The Deutsche Bank case and the meaning of ‘price manipulation.’
Bruce W. Radford is publisher of Public Utilities Fortnightly.
A few months back, the Federal Energy Regulatory Commission directed Deutsche Bank Energy Trading LLC to show cause why it shouldn’t be assessed a civil penalty of $1.5 million and be made to return some $123,000 in allegedly unjust profits from power trading in markets run by the California ISO.
FERC acted on an investigation and proposed findings reported by its internal Office of Enforcement. That investigation had found evidence that Deutsche Bank engaged in a “fraudulent scheme” of trading in one market to benefit a position in another, aided by “falsely designating” certain imports and exports as complying with ISO rules.

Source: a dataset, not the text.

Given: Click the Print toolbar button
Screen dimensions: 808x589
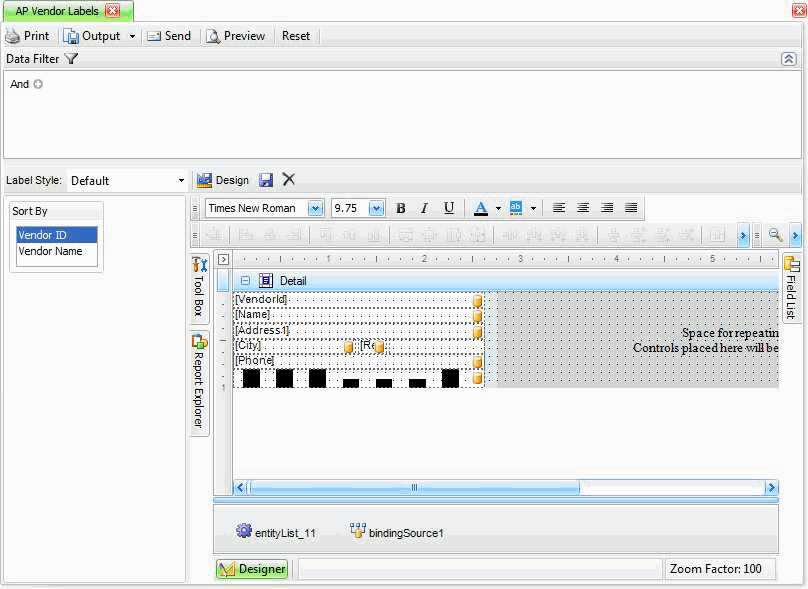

Moreover, FERC’s enforcement staff alleged that Deutsche Bank had “conceived and executed” a program of trading in spot energy markets, from January through March 2010, so as to benefit certain complementary positions that Deutsche Bank had held on CRRs—“congestion revenue rights,” the term used by the ISO in California to describe what are more commonly known, in East Coast markets, as FTRs, or “financial transmission rights.” (See, Order to Show Cause and Notice of Proposed Penalty, Dkt. IN12-4, Sept. 5, 2012, 140 FERC ¶61,178.)